**WORK ORDER:** Give the entries again exactly; drop the pictures.

**DATASET:**
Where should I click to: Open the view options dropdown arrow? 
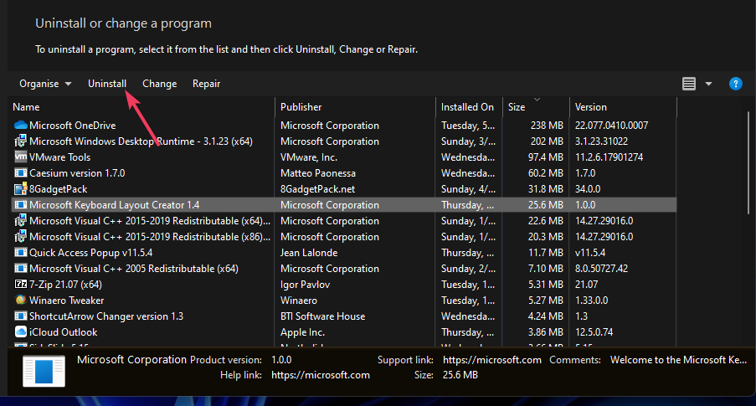coord(708,84)
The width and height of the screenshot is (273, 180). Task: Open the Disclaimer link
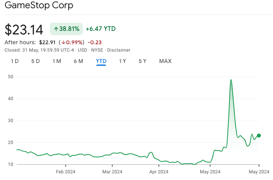pyautogui.click(x=118, y=50)
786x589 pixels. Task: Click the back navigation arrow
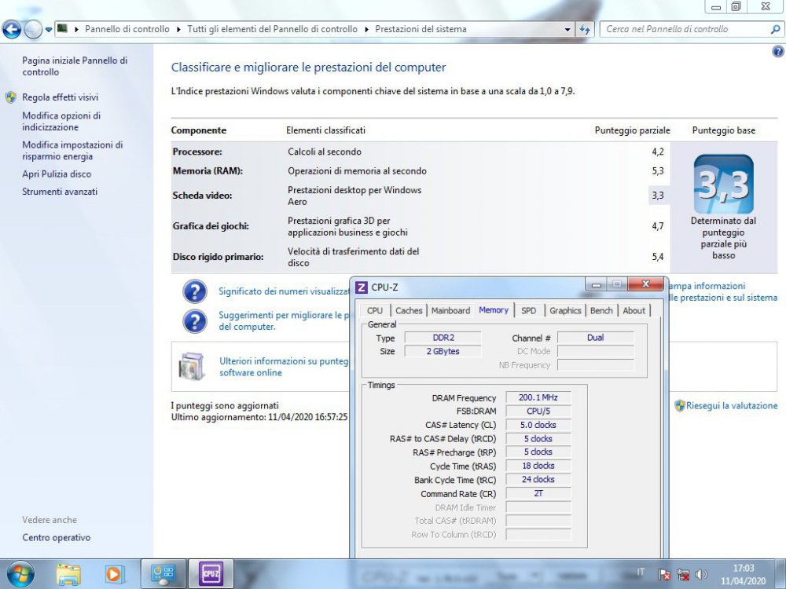11,29
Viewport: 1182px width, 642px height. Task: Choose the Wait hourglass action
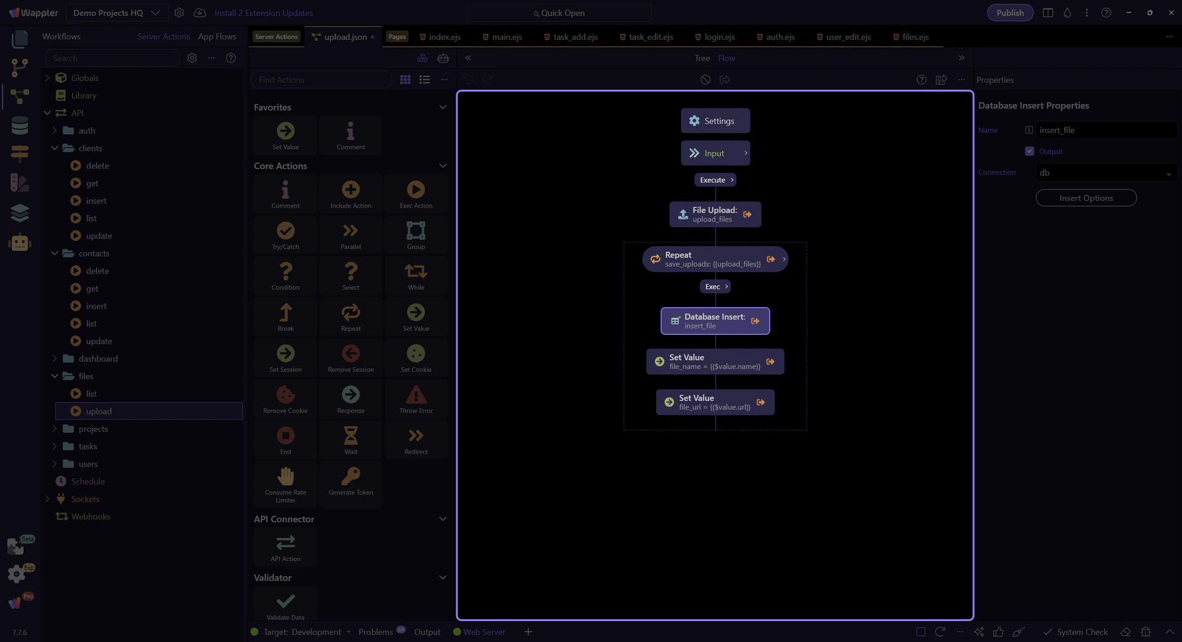coord(350,436)
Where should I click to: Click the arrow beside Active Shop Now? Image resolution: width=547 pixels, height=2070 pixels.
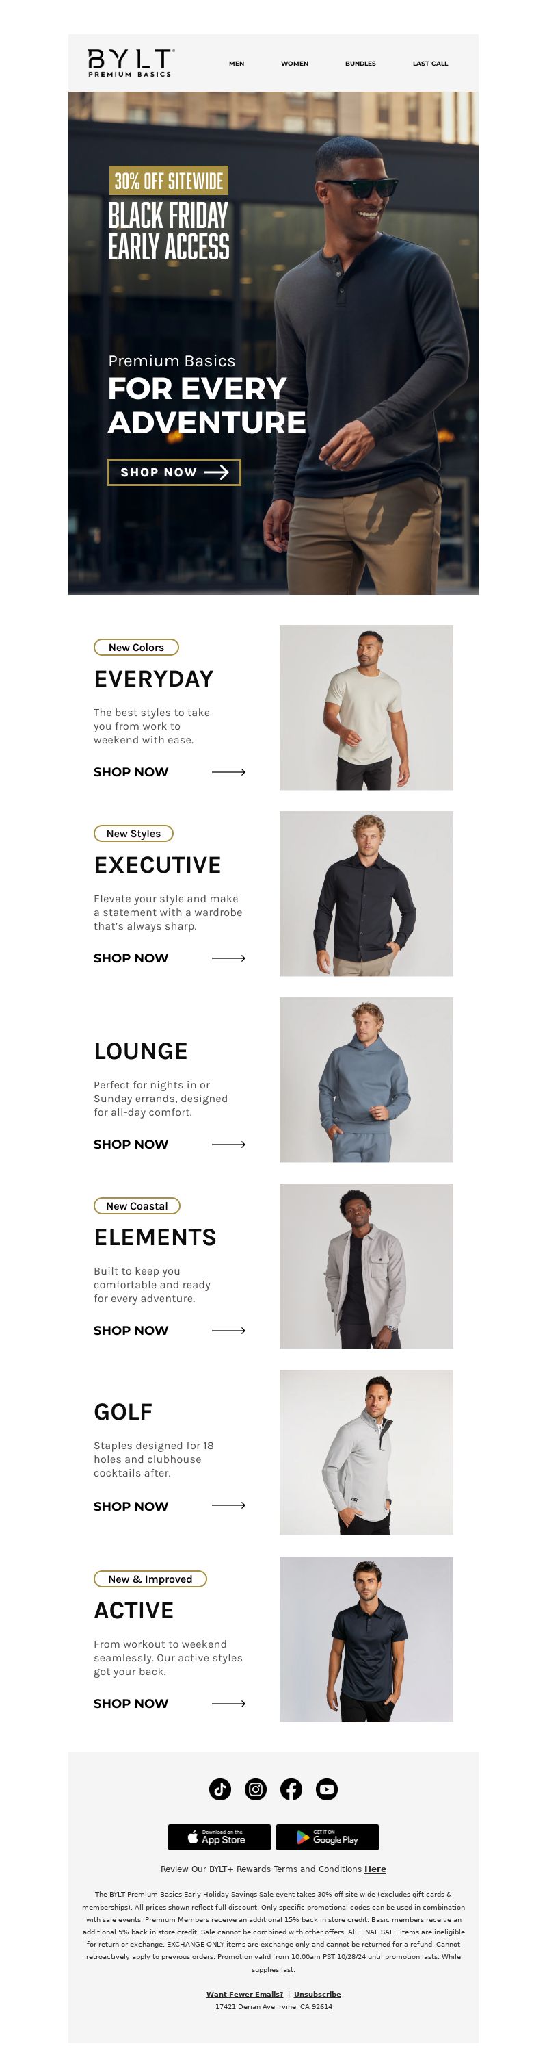click(x=228, y=1703)
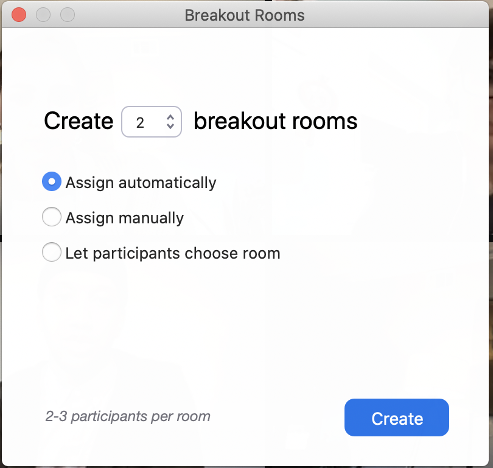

**EXERCISE RESPONSE:**
Where should I click to: Open the view options dropdown arrow? 
coord(708,84)
The width and height of the screenshot is (273, 180). Task: Open the Disclaimer link
pyautogui.click(x=118, y=50)
786x589 pixels. Task: Click the back navigation arrow
11,29
Viewport: 1182px width, 642px height. Task: Choose the Wait hourglass action
coord(350,436)
Where should I click to: Click the arrow beside Active Shop Now? Image resolution: width=547 pixels, height=2070 pixels.
click(x=228, y=1703)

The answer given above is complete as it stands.